# Problem
Retype everything in the email thread below from "2021-10-05 Thread Ayesh" down to "i just guessed)".

# Selection
2021-10-05 Thread Ayesh Karunaratne
> here is an initial implementation:
> https://github.com/divinity76/git-php-net-redirector/blob/main/src/redirector.php
> it is just a minimum-effort implementation, anyone feel free to make
> something better (also i have no idea how the "p" argument is supposed to
> be parsed, so i just guessed)
>
> it passes "Stanislav Malyshev"'s initial sample url, but it probably fails
> on any other formats, if anyone has test urls, share em
>
>
>
> On Mon, 4 Oct 2021 at 08:38, Hans Henrik Bergan 
> wrote:
>
> > >So who's going to work on it? Doesn't make sense to have 5 people work
> > > on it independently from each other ;-)
> >
> > if nobody else wants to do it, i can make an initial implementation on
> > october 9th (6 days from now),
> >
> > but wouldn't surprise me at all if someone else wants to do it ^^
> >
> >
> > On Mon, 4 Oct 2021 at 08:01, Andreas Heigl  wrote:
> >
> >> Hey all.
> >>
> >> On 04.10.21 07:52, Hans Henrik Bergan wrote:
> >> > there's also plenty of broken links on reddit to git.php.net , ref
> >> > https://www.google.com/search?q=git.php.net+site%3Areddit.com
> >> >
> >> > it wouldn't be hard to set up a redirector parsing commit ids out of the
> >> > url and redirecting to github,
> >> > +1 from me.
> >>
> >> So who's going to work on it? Doesn't make sense to have 5 people work
> >> on it independently from each other ;-)
> >>
> >> Cheers
> >>
> >> Andreas
> >> --
> >>,,,
> >>   (o o)
> >> +-ooO-(_)-Ooo-+
> >> | Andreas Heigl   |
> >> | mailto:andr...@heigl.org  N 50°22'59.5" E 08°23'58" |
> >> | https://andreas.heigl.org   |
> >> +-+
> >> | https://hei.gl/appointmentwithandreas   |
> >> +-+
> >>
> >


Hi Stanislav/Hans,
Thanks for opening this conversation and the initial implementation.

# Given data

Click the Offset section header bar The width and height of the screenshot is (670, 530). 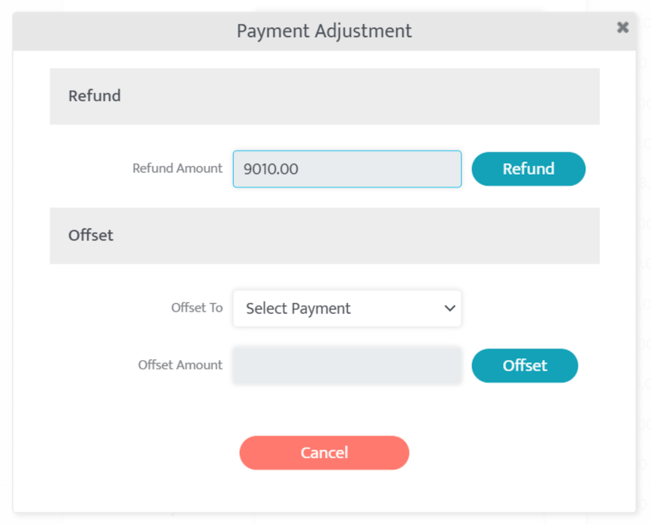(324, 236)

---

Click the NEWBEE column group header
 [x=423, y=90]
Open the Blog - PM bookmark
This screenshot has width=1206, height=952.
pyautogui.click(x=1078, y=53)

# Task solution
2021-10-05 Thread Ayesh Karunaratne
> here is an initial implementation:
> https://github.com/divinity76/git-php-net-redirector/blob/main/src/redirector.php
> it is just a minimum-effort implementation, anyone feel free to make
> something better (also i have no idea how the "p" argument is supposed to
> be parsed, so i just guessed)